BISNIS.COM, JAKARTA-Pemerintah menargetkan pembangunan empat jalur jalan akses Medan-Bandar Udara Kualanamu rampung pada pertengahan tahun depan.
Jalan nasional sepanjang 14,5 Kilometer tersebut nantinya juga akan dilengkapi dengan sebuah jembatan layang (fly over) sepanjang 1 km. Kementerian Pekerjaan Umum mengganggarkan Rp115 miliar untuk membangun jalan akses empat lajur itu.
Menteri PU Djoko Kirmanto menjelaskan pembangunan jalan akses Bandara Kualanamu terhambat karena sulitnya pembebasan lahan.
"Proses pembebasan lahan kini hampir selesai 100%. Pada prinsipnya, saat ini tinggal tahapan pembayaran dari Panitia Pembebasan Tanah (P2T) kepada warga penghuni lahan milik PT Perkebunan Nusantara (PTPN)," ujar Djoko dalam siaran pers yang diterima Bisnis, Minggu (10/03/2013).
Direktur Jenderal (Dirjen) Bina Marga Djoko Murjanto menuturkan, pada awalnya Kementerian PU berencana membangun empat lajur jalan akses tersebut secara sekaligus. Namun karena terkendala proses pembebasan lahan, akhirnya diprioritaskan membangun dua lajur terlebih dahulu.

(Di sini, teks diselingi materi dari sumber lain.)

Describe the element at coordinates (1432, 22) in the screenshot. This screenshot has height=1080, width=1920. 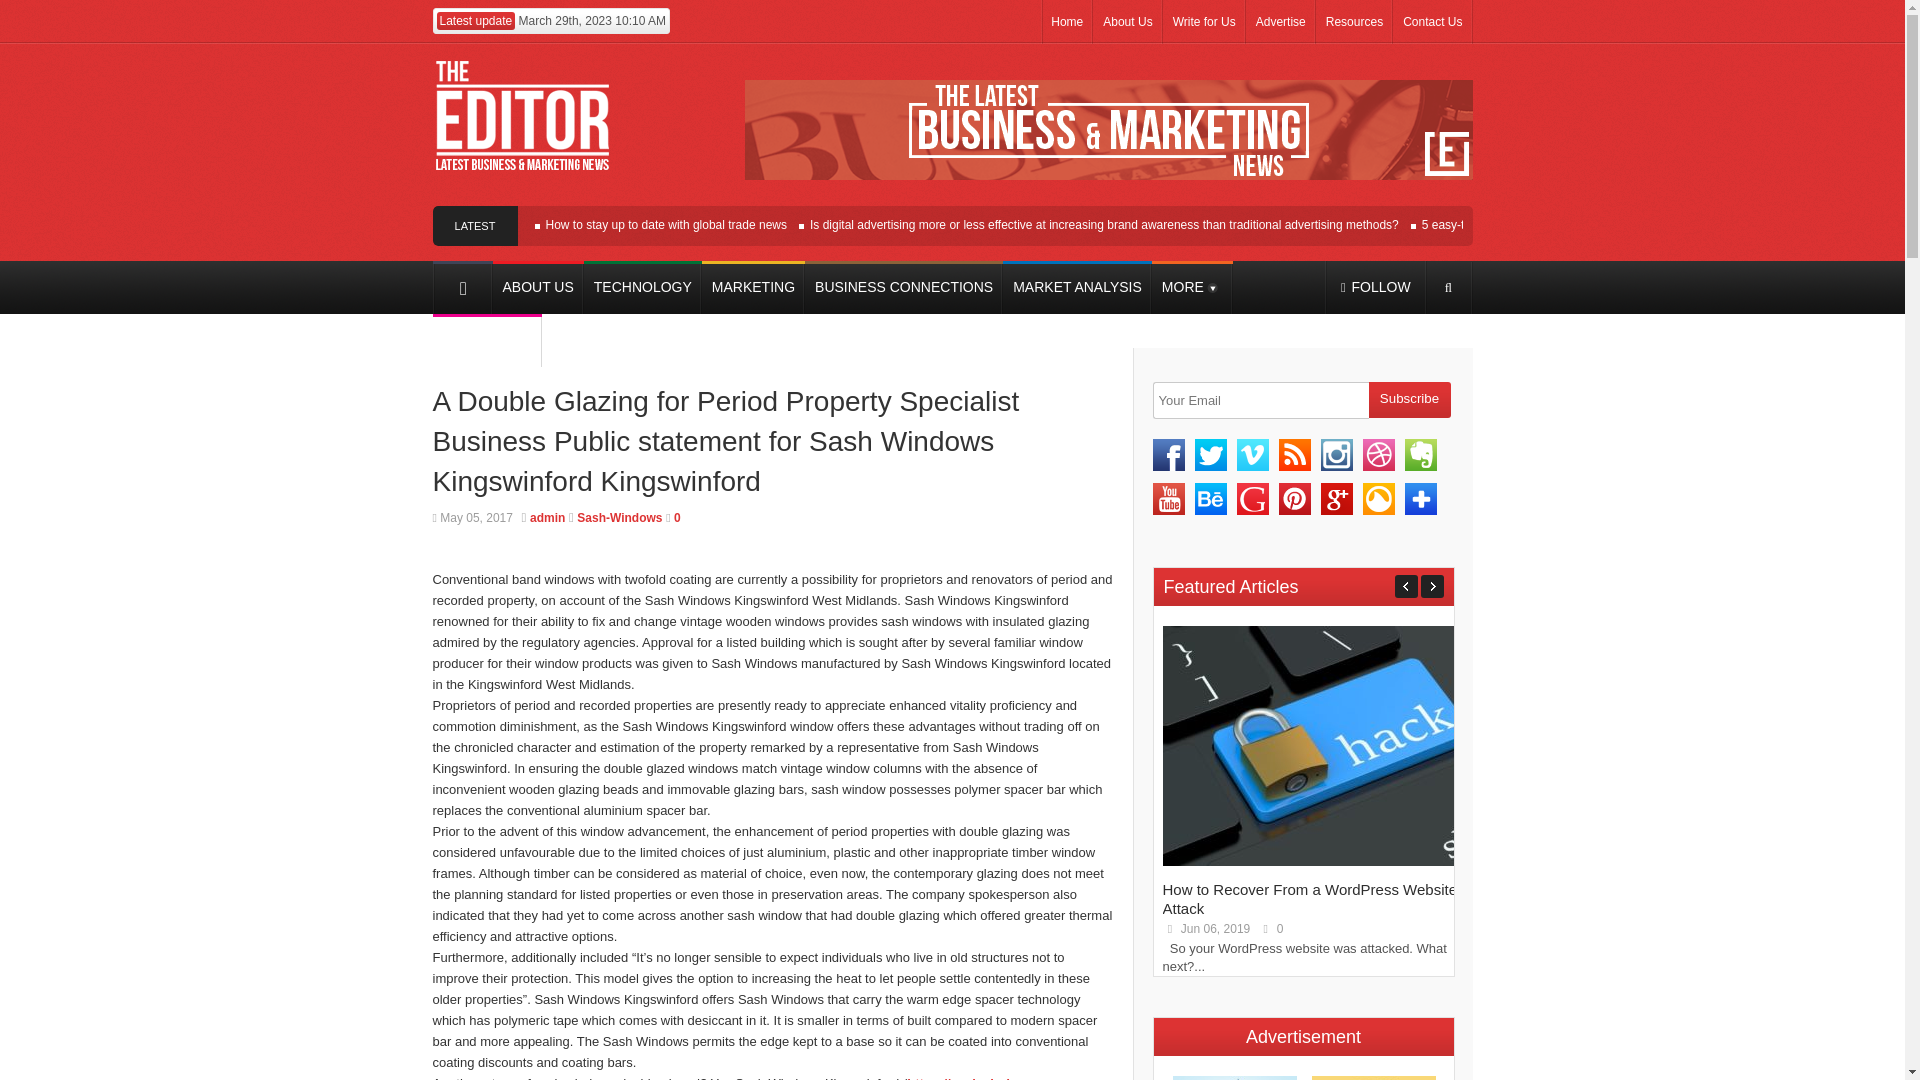
I see `Contact Us` at that location.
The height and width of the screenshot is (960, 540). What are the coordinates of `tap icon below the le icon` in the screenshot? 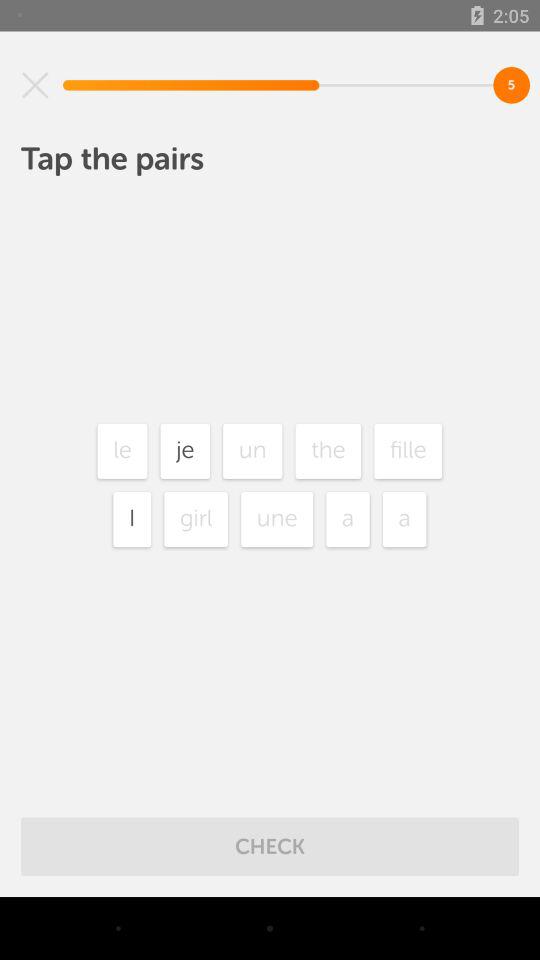 It's located at (132, 519).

“Awalnya langsung mau empat lajur, karena kesulitan tanah maka kita selesaikan dua lajur dulu,” terangnya.
Konstruksi dua lajur jalan tersebut pun juga terkendala pembebasan tanah, hingga saat ini masih ada spot tanah sepanjang 200 meter yang belum berhasil dibebaskan.
Untuk menyiasati kondisi tersebut, Direktorat Jenderal (Ditjen) Bina Marga sementara ini menghubungkan jalan akses baru yang telah terbangun dengan jalan yang sudah ada sebelumnya.
“Sementara ini kita masukkan ke jalan eksisting, sehingga ada belokan sedikit namun kendaraan sudah bisa mengalir pada jalan tersebut. Akhir Maret mudah-mudahan sisa yang 200 meter sudah berhasil kita bangun,” ujar Djoko Murjanto.
Kepala Balai Besar Pelaksanaan Jalan Nasional Wilayah I Wijaya Seta menceritakan pembebasan tanah untuk konstruksi dua lajur itu terganggu karena sempat ada tujuh warga penghuni lahan PTPN yang tidak mau pindah walau sudah menerima pembayaran ganti rugi untuk rumah dan tanamannya.
“Padahal tanah milik PTPN sudah kita bayarkan kepada PTPN, rumah milik masyarakat beserta tanamannya juga sudah dibayarkan. Tapi masyarakat tersebut juga meminta ganti rugi untuk tanahnya,” sebut Seta.
Namun dari tujuh warga yang menolak pindah dari lokasi, kini tinggal tersisa seorang warga. Seta optimis hal tersebut segera dapat teratasi.